━━━━━ Records for the exercise
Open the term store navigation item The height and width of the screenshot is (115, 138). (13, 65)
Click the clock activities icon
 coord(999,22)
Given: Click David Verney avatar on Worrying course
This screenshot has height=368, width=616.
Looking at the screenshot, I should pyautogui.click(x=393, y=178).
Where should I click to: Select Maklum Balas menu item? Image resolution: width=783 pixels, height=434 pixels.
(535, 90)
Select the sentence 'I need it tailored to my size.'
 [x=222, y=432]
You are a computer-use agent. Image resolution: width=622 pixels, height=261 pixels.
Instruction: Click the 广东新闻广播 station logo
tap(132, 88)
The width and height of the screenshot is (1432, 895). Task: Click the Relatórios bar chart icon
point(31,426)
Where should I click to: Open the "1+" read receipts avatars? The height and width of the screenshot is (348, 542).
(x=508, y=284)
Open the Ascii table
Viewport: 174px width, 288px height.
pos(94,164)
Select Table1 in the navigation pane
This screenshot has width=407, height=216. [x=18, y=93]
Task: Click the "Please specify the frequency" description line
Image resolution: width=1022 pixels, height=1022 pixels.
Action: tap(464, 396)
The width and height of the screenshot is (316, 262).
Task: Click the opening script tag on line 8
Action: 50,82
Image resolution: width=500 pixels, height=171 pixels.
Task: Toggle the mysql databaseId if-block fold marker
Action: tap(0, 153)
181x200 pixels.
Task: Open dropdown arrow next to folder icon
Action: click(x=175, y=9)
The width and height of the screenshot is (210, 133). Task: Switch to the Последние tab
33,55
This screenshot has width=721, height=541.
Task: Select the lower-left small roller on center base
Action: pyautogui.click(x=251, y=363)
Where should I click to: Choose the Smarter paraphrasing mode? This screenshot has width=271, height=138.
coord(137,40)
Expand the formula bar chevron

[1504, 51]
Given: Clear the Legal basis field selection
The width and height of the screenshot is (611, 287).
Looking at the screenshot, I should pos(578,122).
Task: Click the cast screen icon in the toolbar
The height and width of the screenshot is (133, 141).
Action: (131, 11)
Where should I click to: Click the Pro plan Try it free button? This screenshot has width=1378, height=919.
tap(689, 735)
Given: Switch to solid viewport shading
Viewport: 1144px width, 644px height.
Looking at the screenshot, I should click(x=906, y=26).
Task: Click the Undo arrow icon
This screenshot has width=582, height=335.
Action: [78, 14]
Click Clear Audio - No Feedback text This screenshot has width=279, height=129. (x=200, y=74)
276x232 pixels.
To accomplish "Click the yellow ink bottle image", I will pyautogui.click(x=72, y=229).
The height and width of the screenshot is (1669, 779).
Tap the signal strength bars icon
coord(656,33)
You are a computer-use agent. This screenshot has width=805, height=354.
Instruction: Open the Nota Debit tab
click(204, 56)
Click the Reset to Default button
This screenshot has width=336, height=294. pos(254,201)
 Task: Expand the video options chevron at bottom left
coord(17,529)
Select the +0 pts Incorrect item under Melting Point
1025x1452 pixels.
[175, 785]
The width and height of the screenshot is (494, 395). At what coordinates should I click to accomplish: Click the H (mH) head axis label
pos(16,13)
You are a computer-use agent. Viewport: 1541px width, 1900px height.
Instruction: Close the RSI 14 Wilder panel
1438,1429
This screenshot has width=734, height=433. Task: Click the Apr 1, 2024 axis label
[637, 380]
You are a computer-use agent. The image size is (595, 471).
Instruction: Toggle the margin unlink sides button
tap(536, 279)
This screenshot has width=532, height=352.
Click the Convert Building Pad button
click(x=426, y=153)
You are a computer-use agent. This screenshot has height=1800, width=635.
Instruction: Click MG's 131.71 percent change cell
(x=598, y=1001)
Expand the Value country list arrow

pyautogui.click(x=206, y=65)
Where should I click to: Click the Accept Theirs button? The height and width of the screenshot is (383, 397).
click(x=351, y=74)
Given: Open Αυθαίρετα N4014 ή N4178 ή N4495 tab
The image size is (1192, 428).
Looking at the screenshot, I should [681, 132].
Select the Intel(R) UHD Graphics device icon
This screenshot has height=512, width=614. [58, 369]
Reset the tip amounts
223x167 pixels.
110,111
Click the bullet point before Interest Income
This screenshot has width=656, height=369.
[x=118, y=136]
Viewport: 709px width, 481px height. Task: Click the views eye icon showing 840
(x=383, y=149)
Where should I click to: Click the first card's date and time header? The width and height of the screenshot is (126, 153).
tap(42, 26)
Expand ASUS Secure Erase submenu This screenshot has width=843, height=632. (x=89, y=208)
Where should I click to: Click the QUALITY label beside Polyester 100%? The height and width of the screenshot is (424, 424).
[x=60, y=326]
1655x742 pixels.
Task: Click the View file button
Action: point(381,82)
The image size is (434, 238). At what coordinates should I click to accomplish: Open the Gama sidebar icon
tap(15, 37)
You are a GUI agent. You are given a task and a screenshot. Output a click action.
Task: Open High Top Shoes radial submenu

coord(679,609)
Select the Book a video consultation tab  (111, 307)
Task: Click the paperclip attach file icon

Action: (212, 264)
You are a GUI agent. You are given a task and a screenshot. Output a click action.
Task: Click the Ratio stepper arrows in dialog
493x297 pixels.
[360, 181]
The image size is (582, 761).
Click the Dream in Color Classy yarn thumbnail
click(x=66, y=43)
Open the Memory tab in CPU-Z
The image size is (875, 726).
━━━━━━━━━━
## [Task brief]
Return every line above in which the string "Clear" occurs.

## [Final answer]
Given: Clear the Legal basis field selection
Click Clear Audio - No Feedback text This screenshot has width=279, height=129. (x=200, y=74)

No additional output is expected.